*Document section:*
>>>>>

Watch Now, before it's too late!

>Ever thought you could help out a celebrity? Well now you can! All you have to do is turn your TV to NBC tonight and watch: “My name is Earl”, “The Office”, “Scrubs” and “30 Rock” In two short hours you, yes you, can single handily save the careers of Jaime Pressley, Jason Lee, Steve Carell, Zach Braff, Sarah Chalke, Tina Fey and Alec Baldwin! It’s so easy! Watch tonight and we will throw in free sore abs from laughter and possible watercooler discussions for tomorrow at the office or the Tim Horten’s line up.

But wait, Grey’s Anatomy is on tonight! Let me tell you what will happen:
Meredith will get into an elevator, somebody will cop a feel, she’ll cry, you’ll cry, someone will die and Aimee Mann, or the Frey will play during a montage of them all drinking or kissing.

<<<<<

*What is asked:*
a) Echo the stretch of the post about watching NBC comedies from "Watch Now, before" through "Horten’s line up.".
b) Write the text that comes next in the post about watching NBC comedies, picking up after its final sentence.
The records after this point come from a different source than the post about watching NBC comedies.

*Raw data:*
>>>>>

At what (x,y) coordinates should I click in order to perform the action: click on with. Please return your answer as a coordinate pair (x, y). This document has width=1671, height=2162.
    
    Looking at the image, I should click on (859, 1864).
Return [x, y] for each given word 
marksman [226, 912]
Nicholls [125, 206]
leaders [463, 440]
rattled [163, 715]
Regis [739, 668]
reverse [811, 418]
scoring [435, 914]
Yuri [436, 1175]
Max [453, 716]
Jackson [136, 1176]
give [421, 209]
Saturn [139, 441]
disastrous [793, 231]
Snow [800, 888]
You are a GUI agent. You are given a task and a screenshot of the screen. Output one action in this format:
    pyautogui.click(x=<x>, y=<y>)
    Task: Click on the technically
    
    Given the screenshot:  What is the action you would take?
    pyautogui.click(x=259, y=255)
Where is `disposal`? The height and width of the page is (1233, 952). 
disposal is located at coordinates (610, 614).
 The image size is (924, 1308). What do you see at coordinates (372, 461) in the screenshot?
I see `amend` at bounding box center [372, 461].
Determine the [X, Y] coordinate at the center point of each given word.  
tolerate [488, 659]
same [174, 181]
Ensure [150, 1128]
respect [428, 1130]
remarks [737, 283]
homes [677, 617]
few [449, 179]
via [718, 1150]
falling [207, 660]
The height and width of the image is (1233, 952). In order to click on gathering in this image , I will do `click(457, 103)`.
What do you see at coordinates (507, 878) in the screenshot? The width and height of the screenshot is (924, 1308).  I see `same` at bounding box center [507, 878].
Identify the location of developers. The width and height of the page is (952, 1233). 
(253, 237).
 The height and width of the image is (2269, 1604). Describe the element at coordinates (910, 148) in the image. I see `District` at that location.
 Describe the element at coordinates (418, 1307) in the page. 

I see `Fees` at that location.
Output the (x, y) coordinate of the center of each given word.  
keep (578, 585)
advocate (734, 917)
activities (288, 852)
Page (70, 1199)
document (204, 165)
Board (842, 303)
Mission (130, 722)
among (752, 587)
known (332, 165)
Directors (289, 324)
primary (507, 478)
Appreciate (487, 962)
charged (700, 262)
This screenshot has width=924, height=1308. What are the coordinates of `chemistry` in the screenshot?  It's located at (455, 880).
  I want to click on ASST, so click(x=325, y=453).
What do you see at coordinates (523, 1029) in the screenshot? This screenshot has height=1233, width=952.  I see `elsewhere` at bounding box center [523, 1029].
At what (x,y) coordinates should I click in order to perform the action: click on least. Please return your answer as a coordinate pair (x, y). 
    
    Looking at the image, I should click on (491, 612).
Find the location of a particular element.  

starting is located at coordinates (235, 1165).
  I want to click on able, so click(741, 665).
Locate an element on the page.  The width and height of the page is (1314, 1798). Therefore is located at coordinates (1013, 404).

<<<<<

*Answers to the tasks:*
a)
Watch Now, before it's too late!

>Ever thought you could help out a celebrity? Well now you can! All you have to do is turn your TV to NBC tonight and watch: “My name is Earl”, “The Office”, “Scrubs” and “30 Rock” In two short hours you, yes you, can single handily save the careers of Jaime Pressley, Jason Lee, Steve Carell, Zach Braff, Sarah Chalke, Tina Fey and Alec Baldwin! It’s so easy! Watch tonight and we will throw in free sore abs from laughter and possible watercooler discussions for tomorrow at the office or the Tim Horten’s line up.

b)
And as for CSI?
Someone dies, Meredith Grey won’t cry, but Gil will be smug and stare at that girl’s boobs. They’ll arrest the wrong guy and then at the last minute, probably while being witty, catch the killer.

If you must watch these shows tape them.

Save a celebrity, they’d save you.

***Update***
Well well well, look who watched a lot of GOOD tv last night! Congrats everyone!

Just like a washroom.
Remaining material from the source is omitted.